Por Ernst Jünger
¡Qué no se podría decir aquí sobre los libros, que son nuestros amigos más taciturnos! La dicha suprema que ellos pueden concedernos se debe a que nos permiten encontrar la originalidad que se desenvuelve sin intención. Uno de los momentos más bellos que nos ofrecen consiste en la alegre sorpresa que nos hace estremecer cuando oímos ese crujido que anuncia la proximidad de una vida oculta, y cuando en el sotobosque de las palabras topamos con el espíritu, en cuyo paraje natural comienza a jugar su juego que nos colmará pronto con un sentimiento de alta necesidad. “Dejaré salir los pensamientos de mi pluma en el mismo orden en que se me presentan las cosas, porque así ilustrarán del mejor modo los movimientos y la marcha de mi espíritu”, dice Diderot en su prefacio a Jacques le Fataliste; y así Goethe pudo escribir en su diario que había devorado esa novela “de una sentada, como un vaso de agua, y sin embargo con una indescriptible voluptuosidad”.

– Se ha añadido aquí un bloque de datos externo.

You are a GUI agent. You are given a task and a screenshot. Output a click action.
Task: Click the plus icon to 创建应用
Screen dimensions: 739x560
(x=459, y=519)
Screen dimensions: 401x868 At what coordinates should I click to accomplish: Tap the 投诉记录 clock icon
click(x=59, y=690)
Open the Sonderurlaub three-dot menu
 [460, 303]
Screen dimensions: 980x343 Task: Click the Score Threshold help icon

Yo no conozco ningún comienzo que me haya conmovido tanto como el de la novela El aventurero Simplicissimus. La forma en que irrumpe la guerra en el alejado valle de Spessart con su séquito de incendios y muerte entre caballos piafantes; la forma en que esos acontecimientos dejan su huella indeleble en un corazón apenas despierto, tan ingenuo y pueril, en un corazón tan alemán, y la forma en que él deja su huella en ellos; la forma en que el terror se manifiesta tras la máscara de la risa, de manera que el espectador sigue su desarrollo petrificado y con los ojos desorbitados: todos estos detalles confieren al movimiento, el sentido íntimo y fundado en sí mismo de una época entera, una vida tan intensa que ningún estudio histórico podría superar, con pocos trazos, así como el arte es capaz de aprehender realmente la forma de un animal sirviéndose de pocos trazos. En este punto he de recordar a Rabelais, cuyo humor cae como un chaparrón de terrones que un jabalí furioso arrancase del suelo con hierba y raíces.